So … nothing to worry you, Mrs Fitzgibbon.’

She smiled at him. ‘I think you’re right, Mr Geddes.’ To one smile add a small sigh and a pinch of resignation. ‘But I shall have to go over the place all the same.’

He cocked his head interrogatively, not quite frowning. ‘Is that really necessary, in the circumstances?’

‘Probably not, in the circumstances. But Colonel Butler is engaged in extremely sensitive work and we haven’t been able to contact him yet. So … he’s entitled to the full treatment.’

There wasn’t much he could say to that, still less object to. Every service looked after its own vulnerable next-of-kin, and their service particularly, as a matter of security as well as routine commonsense enlightenment. And when something was actually amiss the job couldn’t be skimped, he should know that.

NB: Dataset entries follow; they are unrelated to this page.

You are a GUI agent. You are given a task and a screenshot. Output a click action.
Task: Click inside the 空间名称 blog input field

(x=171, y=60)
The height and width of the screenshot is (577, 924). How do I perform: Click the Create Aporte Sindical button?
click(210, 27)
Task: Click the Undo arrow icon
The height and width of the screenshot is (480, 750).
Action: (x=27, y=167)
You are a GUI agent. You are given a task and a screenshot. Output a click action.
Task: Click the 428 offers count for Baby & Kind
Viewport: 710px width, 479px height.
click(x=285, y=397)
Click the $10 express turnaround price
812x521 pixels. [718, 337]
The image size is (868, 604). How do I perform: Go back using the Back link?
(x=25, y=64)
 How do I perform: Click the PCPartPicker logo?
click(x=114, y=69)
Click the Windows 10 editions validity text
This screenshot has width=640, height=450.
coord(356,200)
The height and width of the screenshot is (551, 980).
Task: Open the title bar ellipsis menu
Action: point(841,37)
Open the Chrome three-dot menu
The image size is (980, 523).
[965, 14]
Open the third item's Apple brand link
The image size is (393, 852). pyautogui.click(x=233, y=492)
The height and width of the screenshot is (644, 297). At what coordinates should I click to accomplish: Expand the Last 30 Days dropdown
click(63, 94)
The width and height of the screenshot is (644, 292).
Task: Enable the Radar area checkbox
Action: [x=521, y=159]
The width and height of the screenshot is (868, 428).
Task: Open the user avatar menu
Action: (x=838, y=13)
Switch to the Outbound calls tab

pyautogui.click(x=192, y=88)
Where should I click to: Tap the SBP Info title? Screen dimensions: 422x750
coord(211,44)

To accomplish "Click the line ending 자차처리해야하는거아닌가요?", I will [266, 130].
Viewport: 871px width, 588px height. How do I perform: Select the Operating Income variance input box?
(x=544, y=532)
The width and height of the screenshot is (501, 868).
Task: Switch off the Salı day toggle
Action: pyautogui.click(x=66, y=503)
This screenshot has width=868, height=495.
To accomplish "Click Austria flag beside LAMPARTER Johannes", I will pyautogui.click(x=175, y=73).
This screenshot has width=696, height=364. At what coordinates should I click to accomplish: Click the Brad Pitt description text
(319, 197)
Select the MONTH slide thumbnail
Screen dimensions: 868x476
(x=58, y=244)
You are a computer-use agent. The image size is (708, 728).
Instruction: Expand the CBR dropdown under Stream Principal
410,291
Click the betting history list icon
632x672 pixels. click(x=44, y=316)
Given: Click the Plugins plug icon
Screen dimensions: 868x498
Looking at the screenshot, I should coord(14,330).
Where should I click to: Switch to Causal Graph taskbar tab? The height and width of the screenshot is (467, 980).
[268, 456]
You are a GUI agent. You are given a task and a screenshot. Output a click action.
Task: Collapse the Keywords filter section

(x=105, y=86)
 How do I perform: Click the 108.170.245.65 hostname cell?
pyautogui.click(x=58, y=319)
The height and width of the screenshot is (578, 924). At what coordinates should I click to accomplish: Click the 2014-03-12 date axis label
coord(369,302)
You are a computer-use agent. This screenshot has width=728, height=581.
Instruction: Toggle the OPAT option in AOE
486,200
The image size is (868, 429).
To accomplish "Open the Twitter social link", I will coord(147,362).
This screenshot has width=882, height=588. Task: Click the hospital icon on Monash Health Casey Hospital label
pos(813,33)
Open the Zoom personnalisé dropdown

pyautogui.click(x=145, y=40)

All the same, there was no percentage in seeming to teach him to suck eggs, a woman who did that in a man’s world only encouraged chauvinism. A little calculated femininity paid better dividends.

She spread the smile. ‘Besides, the Colonel’s by way of being my boss most of the time. When he sees my signature on the release he’ll talk to his housekeeper, and if I haven’t impressed her with my devotion to duty I shall be cast into the outer darkness.’

‘Ah! That does make a difference—I take your point, of course.’ The corner of his mouth twitched. ‘I didn’t know that you were … acquainted with the lady.’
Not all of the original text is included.